Oil bust’s effect on energy policy debated
WASHINGTON — The dramatic drop in oil and natural gas prices over the past two years might be laying siege to drillers around Texas, but it’s no reason to change U.S. energy policy, a panel of market experts told a Senate committee Tuesday.
From liquefied natural gas terminals to emissions standards on automobiles, the availability of cheap oil and natural gas has found its way into a number of debates of late, as lawmakers and advocates argue the merits of long-term policies aimed at expanding production and increasing conservation measures.
During a hearing before the Senate Committee on Energy and Natural Resources, academics and consultants advised that decisions on environmental regulations, offshore drilling and other policy must be made independent of the price of gasoline and other fuels.
“While oil prices are low today, it is far from clear they will remain low,” said Jason Bordoff, director of the Center on Global Energy Policy at Columbia University. “The oil industry has long known cycles of boom and bust, and there are many factors today that may combine to cause a price spike more quickly than anticipated.”
What might sound like common sense to those who follow the volatile oil and gas markets does not always translate in Washington. With oil trading around $40 a barrel, politicians and lobbyists alike have been getting used to the age of cheap fuel.
Sen. Elizabeth Warren, D-Mass., cited car manufacturers using low prices to argue for a slower rollout of higher fuel efficiency standards for new cars. Sen. Lisa Murkowski, R-Alaska, described a lack of motivation in Washington to update outdated policies on oil and natural gas permitting caused at least in part by the current glut of cheap oil.
“We need to provide new access, we need to establish reasonable systems for leasing and development, and we need to reform what is often an overly cumbersome permitting process,” Murkowski said. “We should be tackling this right now, not the next time oil is $100 a barrel.”

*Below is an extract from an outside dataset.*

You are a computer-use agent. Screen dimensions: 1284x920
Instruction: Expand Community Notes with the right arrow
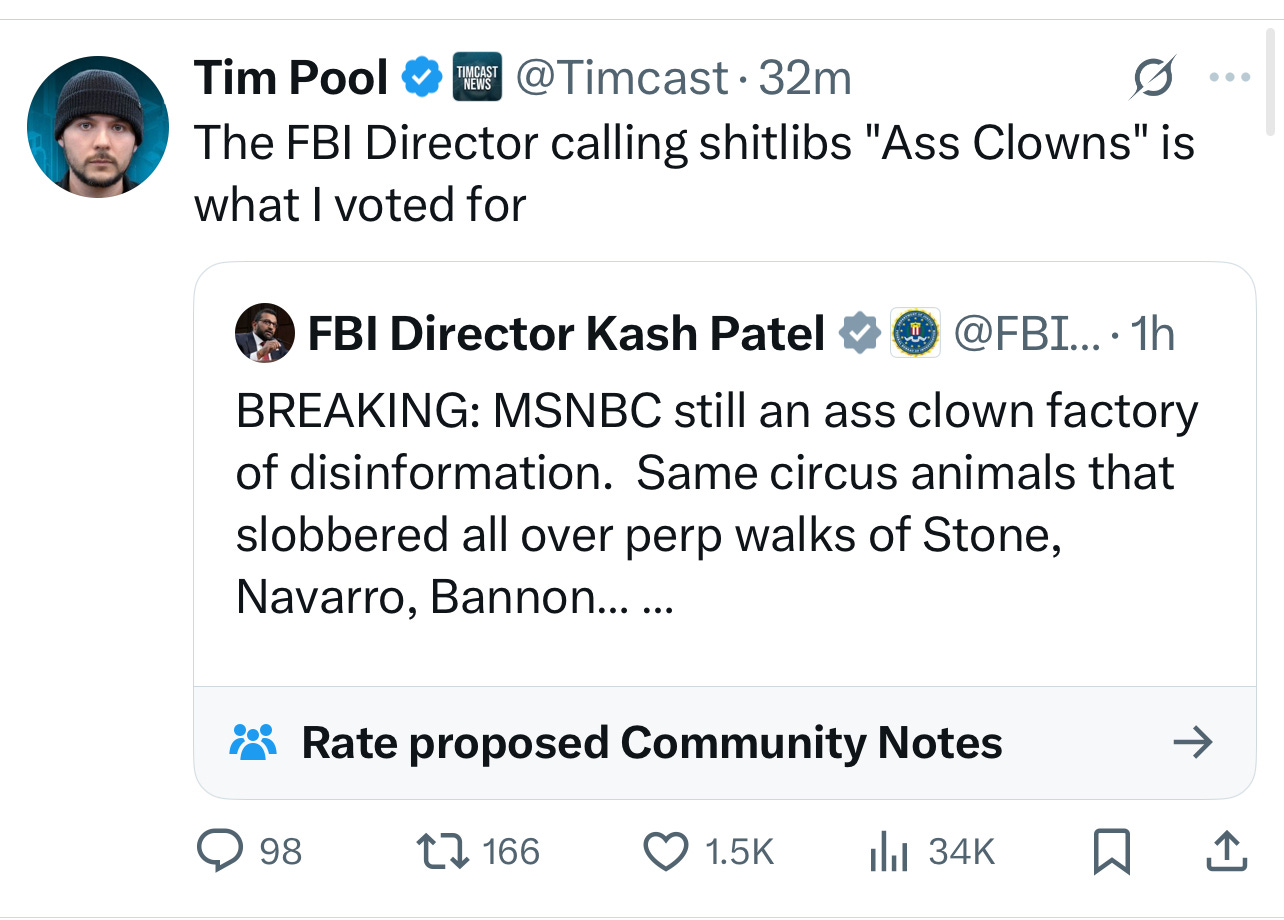click(1192, 742)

For the next couple of years at least, the outlook for oil and natural gas prices remains shaky.
Suzanne Minter, manager of oil and gas consulting services at Platts Analytics, said while oil production in the United States has fallen over the last two years, it is still rising in other countries. Nations like Saudi Arabia and Venezuela are pumping more crude into the oversupplied market because they rely on oil to fund national budgets.
“Given the fact that they are currently receiving 25 percent of the revenues per barrel of oil as they were as recently as June 2014, basic math says these countries need to create and sell more volumes at current low prices in order to keep their economies viable,” she testified.
In the United States, low oil prices historically have translated into an economic boost, as consumers parlay their fuel savings into more groceries or a trip to the mall.
But not so much this time around. Part of the reason could be that the United States is producing a lot more oil than it used to — which also means a lot more lost jobs and revenues when prices go south, Bordoff said.
Unlike their counterparts abroad, where oil companies are owned by the government, U.S. officials do not have the ability to directly raise and lower oil and natural gas production. Companies rather decide individually how much to produce, based on prices, costs and the regulatory environments.
Over the last three years, the Obama administration’s energy policies have largely drawn opposition from the industry.
Even as the White House lifted a decadesold ban on crude exports and approved LNG export terminals, the crackdown on everything from methane leaks to undersea well casings has drawn criticism from the industry that the United States is steadily becoming a less hospitable place in which to operate.
After the administration announced last month it would not allow drilling in the Atlantic Ocean, many politicians from states with large oil and gas industries, including Texas, have voiced concern the decision could hurt U.S. energy security in the future. They urged the administration not to further reduce offshore drilling.
“When we’re thinking about the direction we take, recognizing the potential for future development is key,” Murkowski said.